㈱フェイス 代表取締役 福永 有利子 氏
辰馬本家酒造㈱ 代表取締役社長 辰馬 健仁 氏
1662(寛文2)年、ときは江戸時代、4 代将軍・徳川家綱が江戸幕府を統制していたとき、「白鹿」ブランドで著名な辰馬本家酒造㈱が兵庫県西宮市で産声を上げた。そして今、356 年という悠久のときを越え伝統にあぐらをかくことなく、常に新たな挑戦をし続けている。“酒はつくるものではなく、育てるもの”という考えを受け継ぎ、食と会話を楽しめるシーンに寄り添える酒造りを目指しているのが辰馬健仁社長だ。海外から注目が高まる國酒・日本酒ではあるものの、造り手、売り手など人材不足は深刻化している。そこで今回は日本酒業界における現状と取り組みなどをお聞きした。
福永 歴史を拝見すると起源は約350年前にさかのぼります。江戸時代初期から平成という長い年月を越え、「白鹿」ブランドで今もなお灘五郷を代表する蔵元として日本酒造りをされていらっしゃいます。

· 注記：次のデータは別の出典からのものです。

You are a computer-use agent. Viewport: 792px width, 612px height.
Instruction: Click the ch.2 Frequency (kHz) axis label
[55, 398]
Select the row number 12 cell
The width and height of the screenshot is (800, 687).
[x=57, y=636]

辰馬 創業以来、約250 年後の1917(大正6)年に法人化し、業界に先駆けて海外へ積極的に進出するほか、人を育てる教育事業や地域文化を支える社会貢献にも尽力していました。第二次世界大戦により大打撃を受けましたが、350 年と言う歳月を経た今もなお日本酒を造り続けています。今は外国人を中心とした日本酒ブームとなり、海外輸出量も年々増加していますが、日本酒業界そのものは職人のなり手も含め、残念ながら斜陽産業として人気はありません。一方、外国人からは日本酒造りに対する関心が高まっており、日本の酒蔵で修業をして本国で酒蔵を設けるなど、日本酒そのものは世界に広まっています。海外輸出の強化に挑む酒蔵が増える中で、海外に酒蔵が増えることに抵抗を感じつつも、Sake の認知度がより高まっていくという意味においては奨励すべきことだと思います。いずれにしても日本酒業界に対する関心や興味が高まっている中で、いかに将来ともに挑戦し続けることができる人材を確保していくことができるかは課題材料の1つです。